《Web安全之深度学习实战》笔记:第十章 用户行为分析与恶意行为检测

本文介绍了如何使用UBA(用户行为分析)技术来检测恶意操作,特别是基于SEA数据集的案例。数据集包含70多个UNIX用户的行为日志,通过Wordbag、n-gram、Word2Vec和词集等特征提取方法,然后运用NB、XGB-BOOST、MLP、CNN和RNN等模型进行训练和测试。实验结果显示,不同模型在检测恶意行为上有不同表现,其中XGB-BOOST表现出色。
摘要由CSDN通过智能技术生成

        本章基于SEA数据集介绍UBA的一个典型应用场景,即恶意操作行为检测。事实上,在《web安全之机器学习入门》中,我们已经了解过该数据集。

        我们将恶意内部人员和内部员工的异常操作统称为恶意操作。检测这种恶意操作需要使用高级技术,比如用户行为分析(User Behawiors Analysis,UBA),这种新兴技术可提供以往被遗漏的数据保护和欺诈检测功能。结合用户日常操作的系统,UBA利用一种专门的安全分析算法,不仅可以关注初始登录操作,还能跟踪用户的一举一动。UBA有两个主要功能:它有助于为用户执行的正常活动确立基线;迅速识别偏离正常行为的异常行为,以便安全分析员执行调查。某些异常行为可能乍一看不是恶意的,但是这需要安全分析员进一步调查情况,以确定它是合法行为还是恶意行为 。

一、数据集

        SEA数据集涵盖70多个UNIX系统用户的行为日志,这些数据来自UNIX系统记录的用户使用的命令。SEA数据集中每个用户都采集了15000条命令,从用户集合中随机抽取50个用户作为正常用户,剩余用户的命令随机插入,模拟作为内部伪装者发起的攻击。

        每个用户的数据按照连续的100个命令一组分为150个块,前三分之一数据块用作训练该用户正常行为模型,剩余三分之二数据块随机插入了测试用的恶意数据。SEA数据集中恶意数据的分布具有统计规律,任意给定一个测试集命令块,其中含有恶意指令的概率为1%,而当一个命令块中含有恶意指令,则后续命令块也含有恶意指令的概率达到80% [2] 。可以看出SEA数据集将连续数据块看作一个会话,只能模拟连续会话关联的攻击行为。
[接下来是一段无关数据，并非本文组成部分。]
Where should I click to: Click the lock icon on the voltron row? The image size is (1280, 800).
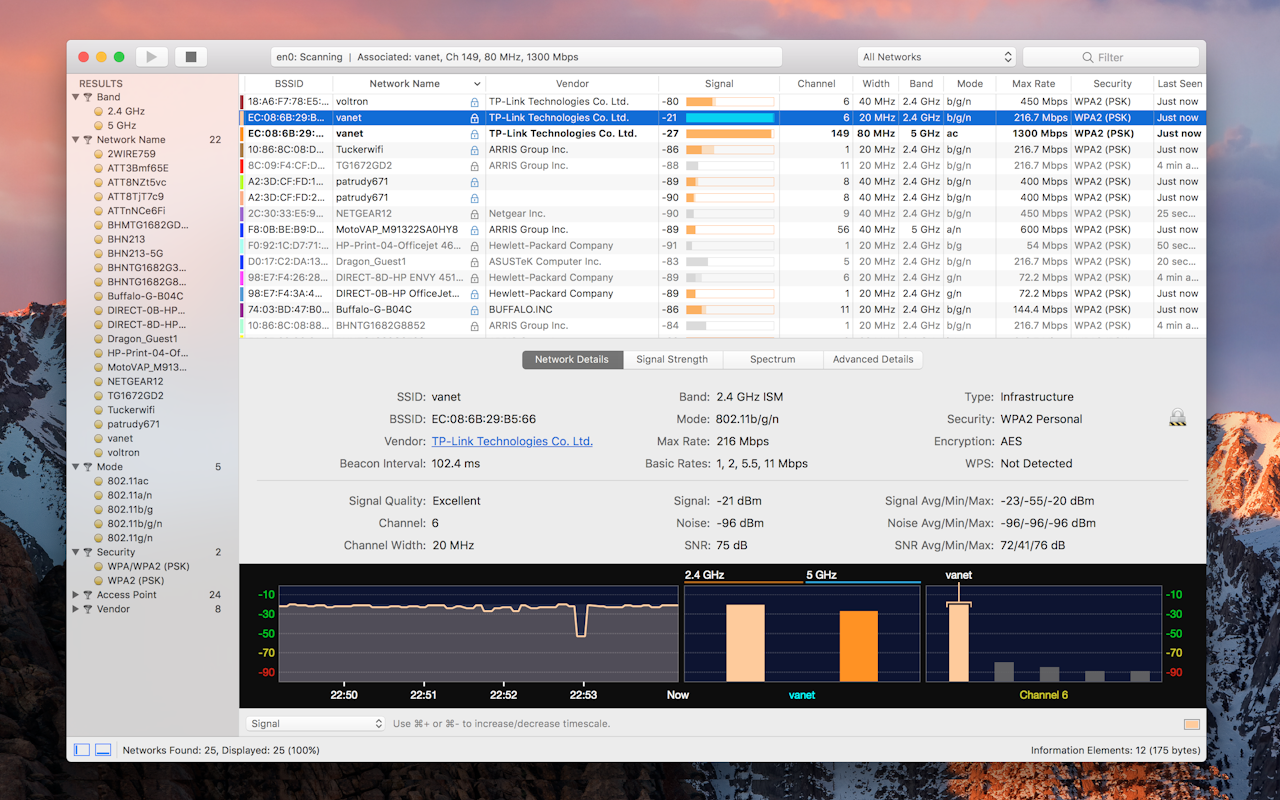475,101
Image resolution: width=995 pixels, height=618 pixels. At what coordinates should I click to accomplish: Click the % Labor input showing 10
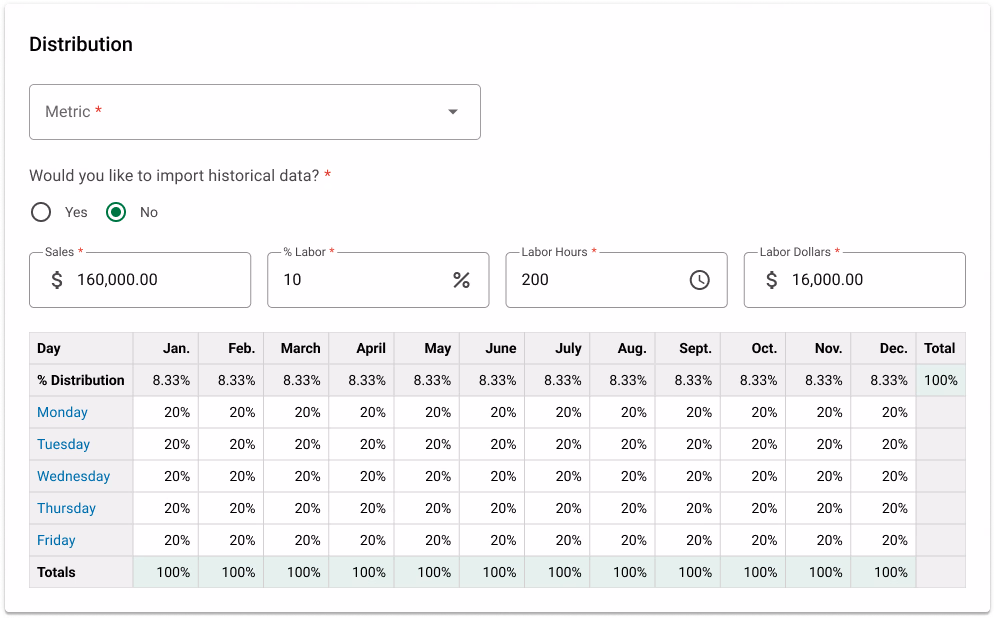click(x=360, y=280)
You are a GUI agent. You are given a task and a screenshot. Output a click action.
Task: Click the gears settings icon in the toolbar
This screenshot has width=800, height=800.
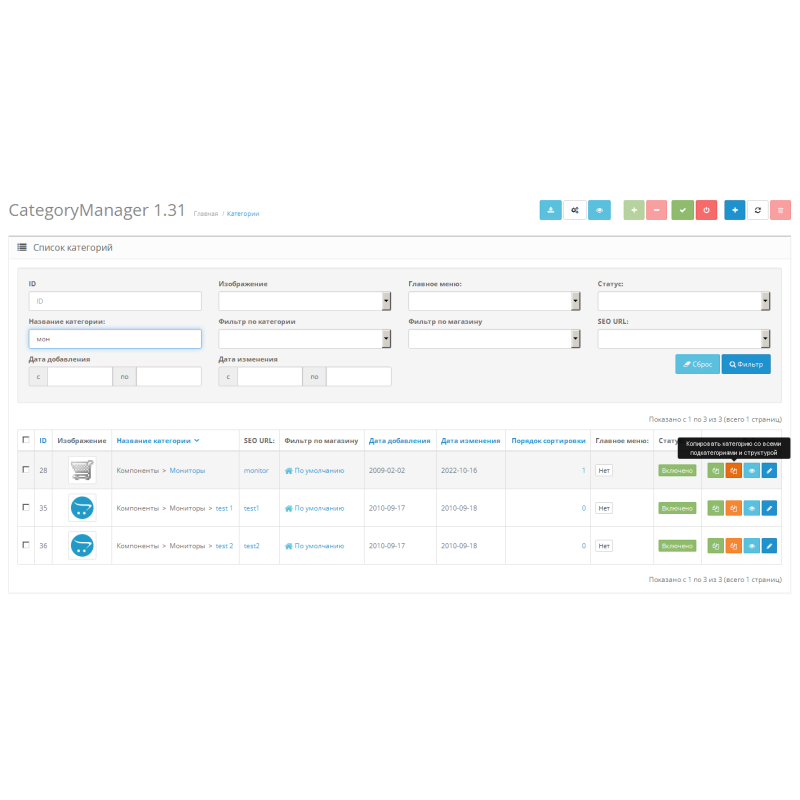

另外,SEA数据集中黑样本偏少,虽然这更接近实际情况,但是却给我们在随机划分训练集和测试集时带来了挑战,如果使用常见的划分方法,有相当大的概率训练集中都是白样本,所以本章的样本划分需要特殊处理,保证训练集中有足够的黑样本。

具体源码如下所示:

cmdlines_file="../data/uba/MasqueradeDat/User7"
labels_file="../data/uba/MasqueradeDat/label.txt"
word2ver_bin="uba_word2vec.bin"
max_features=300
index = 80

def get_cmdlines():
    x=np.loadtxt(cmdlines_file,dtype=str)
    x=x.reshape((150,100))
    y=np.loadtxt(labels_file, dtype=int,usecols=6)
    y=y.reshape((100, 1))
    y_train=np.zeros([50,1],int)
    y=np.concatenate([y_train,y])
    y=y.reshape((150, ))

    return x,y

具体细节可以参考之前的笔记,讲解这部分数据集的处理部分。

《Web安全之机器学习入门》笔记:第五章 5.3 K近邻检测异常操作(一)_mooyuan的博客-CSDN博客

二、特征提取

(一)Wordbag

def get_features_by_wordbag():
    global max_features
    global  index
    x_arr,y=get_cmdlines()
    x=[]

    for i,v in enumerate(x_arr):
        v=" ".join(v)
        x.append(v)

    vectorizer = CountVectorizer(
                                 decode_error='ignore',
                                 strip_accents='ascii',
                                 max_features=max_features,
                                 stop_words='english',
                                 max_df=1.0,
                                 min_df=1 )
    x=vectorizer.fit_transform(x)

    x_train=x[0:index,]
    x_test=x[index:,]
    y_train=y[0:index,]
    y_test=y[index:,]

    transformer = TfidfTransformer(smooth_idf=False)
    transformer.fit(x)
    x_test = transformer.transform(x_test)
    x_train = transformer.transform(x_train)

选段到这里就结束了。